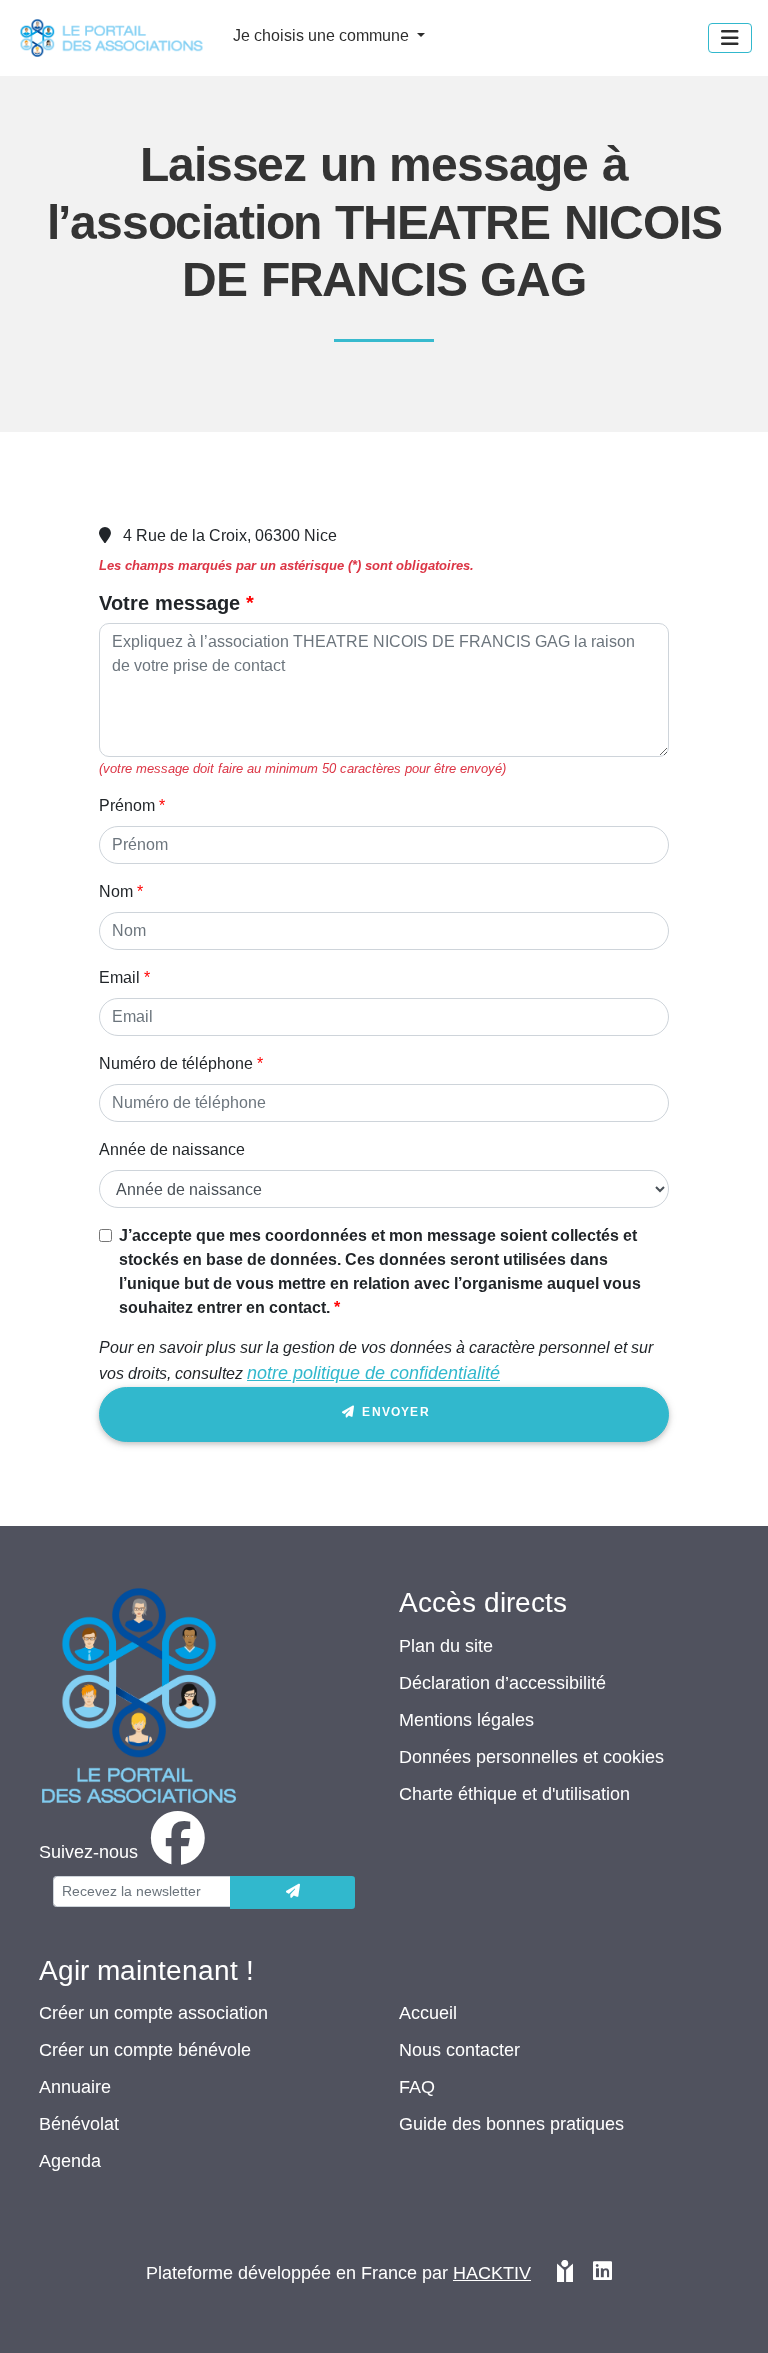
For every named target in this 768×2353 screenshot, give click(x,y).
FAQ (417, 2087)
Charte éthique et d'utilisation (514, 1794)
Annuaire (75, 2087)
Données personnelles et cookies (531, 1757)
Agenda (70, 2161)
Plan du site (446, 1646)
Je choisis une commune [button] (323, 35)
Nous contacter (459, 2050)
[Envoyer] (292, 1892)
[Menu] (730, 38)
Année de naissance (172, 1149)
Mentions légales (466, 1720)
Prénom (127, 805)
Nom (116, 891)
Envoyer (394, 1412)
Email (119, 977)
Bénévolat (79, 2124)
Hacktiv (492, 2273)
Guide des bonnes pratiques (511, 2124)
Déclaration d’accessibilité (502, 1683)
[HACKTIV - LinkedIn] (602, 2281)
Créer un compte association (153, 2013)
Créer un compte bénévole (145, 2050)
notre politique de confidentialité (373, 1373)
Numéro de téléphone (176, 1063)
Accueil (428, 2013)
════════
*The task*
Using the entries above, return each line in which the word "compte" occurs.

*Result for this task*
Créer un compte association (153, 2013)
Créer un compte bénévole (145, 2050)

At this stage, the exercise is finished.